## [Exercise aim]
Please give, as a numbered list, the rows below that begin with the line containing "About Artynov (9, 460)" and run through the end of the rows, with blank lines dropped. Leave the pictures out of the answer.

Document and screenshot pointing rows
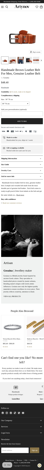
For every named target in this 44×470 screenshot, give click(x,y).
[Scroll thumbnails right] (41, 60)
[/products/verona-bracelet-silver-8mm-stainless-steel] (12, 326)
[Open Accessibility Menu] (39, 465)
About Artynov (9, 460)
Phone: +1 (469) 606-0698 (22, 463)
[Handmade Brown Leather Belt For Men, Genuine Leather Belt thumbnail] (4, 60)
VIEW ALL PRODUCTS (12, 296)
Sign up (34, 450)
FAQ (25, 460)
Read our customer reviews (12, 203)
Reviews (19, 460)
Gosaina (6, 78)
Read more (20, 195)
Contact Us (33, 460)
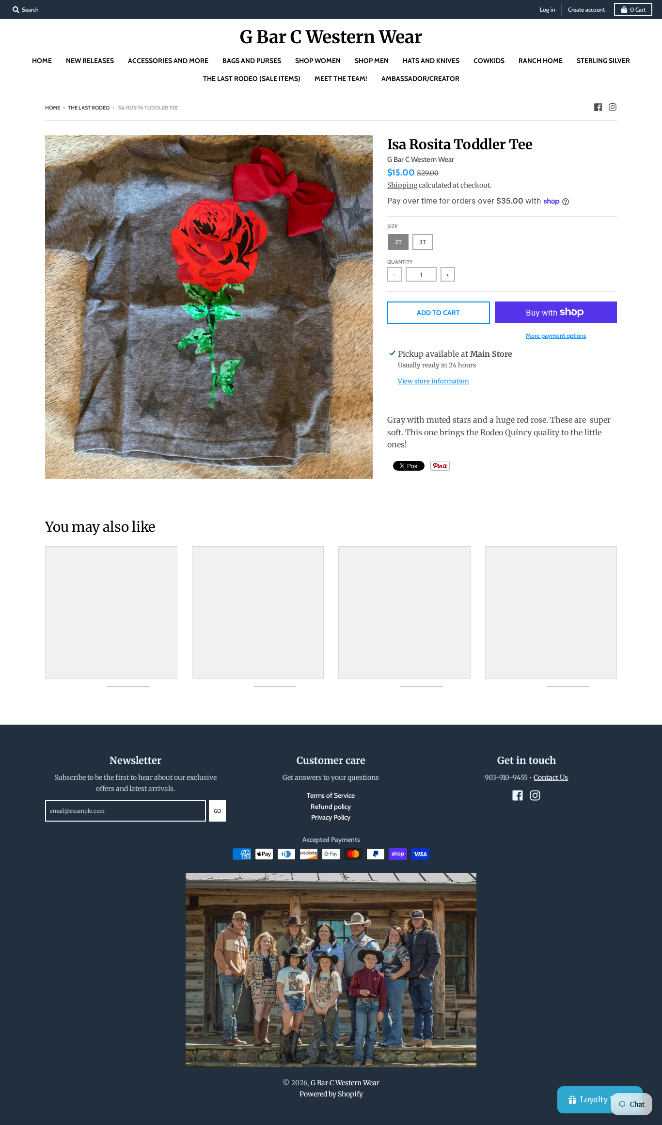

## [Exercise answer]
1. About Artynov (9, 460)
2. Phone: +1 (469) 606-0698 (22, 463)
3. [Handmade Brown Leather Belt For Men, Genuine Leather Belt thumbnail] (4, 60)
4. VIEW ALL PRODUCTS (12, 296)
5. Sign up (34, 450)
6. FAQ (25, 460)
7. Read our customer reviews (12, 203)
8. Reviews (19, 460)
9. Gosaina (6, 78)
10. Read more (20, 195)
11. Contact Us (33, 460)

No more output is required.